In a statement this week, the Zimbabwe Republic Police said 102 suspects had so far been arrested, as the authorities continue paying scant regard to Gersham’s Law, an economics principle which postulates that “bad money drives out good”.

As such, instead of addressing the root cause of the failings of the Zimdollar, the government is accelerating inflation by seeking to force the market into accepting the unstable currency. This is because businesses are turning to pricing that matches the parallel market if they are charging using the local currency to maintain the value of their goods or services.

Another major policy misstep is banning trading on the Zimbabwe Stock Exchange, a move that has left stock brokers scrambling to explain to investors why they cannot access their ZW$228,87 billion (US$3,6 billion) on the main bourse.
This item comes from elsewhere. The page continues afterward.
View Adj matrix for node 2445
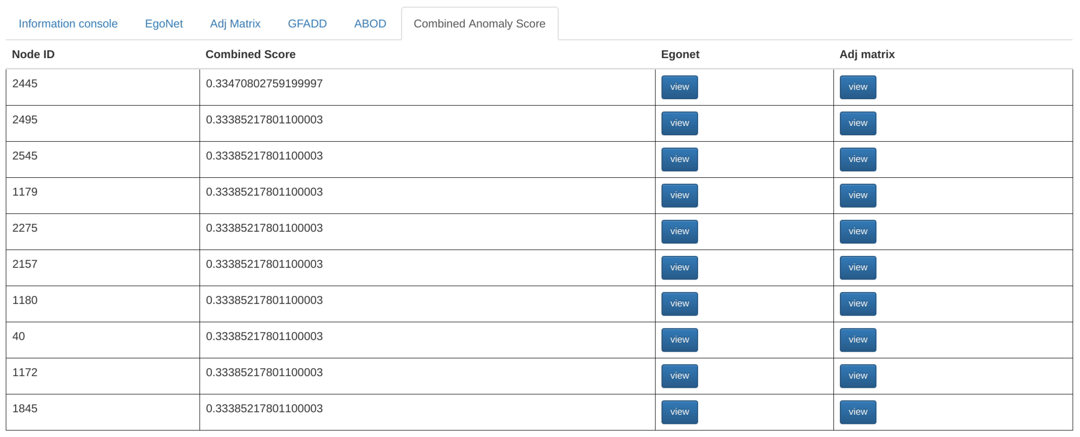The width and height of the screenshot is (1080, 437). click(x=857, y=87)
The consequence is that more investors, who are already shunning Zimbabwe as an investment destination, will steer clear of the country.
This comes at a time the United Nations Conference on Trade and Development (UNCTAD) forecasts a 40% drop in global foreign direct investment, worsened by the impact of Covid-19.

In its World Investment Report for 2020 titled International Production Beyond the Pandemic released last month, UNCTAD said of Zimbabwe:
“That country continues to suffer from general economic decline and instability, making it a challenging location in which to invest.”
Hawkins said the mix of currency exchange controls, curbing the use of mobile money and banning the publication of parallel market rates all aimed at trying to stabilise the exchange rate shows that the government is missing the point.

“The authorities believe somehow that this is a public relations exercise that people really do want to hold Zimbabwean dollars and if you can just take away the idea that there is an alternative that they would greatly accept the bond note system.”

He added: “Now this is clearly not working for two reasons, one is that the demand for foreign currency vastly exceeds the supply and the second is that for all of us the US dollar is the currency of choice”.

He said nobody wants to hold on to the freefalling local currency.“In April, after Covid-19 struck, the government appealed to the IMF for help and was rejected. More recently, it wrote to the major donors in what is called the Paris Club and they also declined to help.

“Government’s failure to implement its shadow IMF programme (Staff-Monitored Programme) that it negotiated about a year ago plus its record on human rights has quite honestly alienated the donor community.”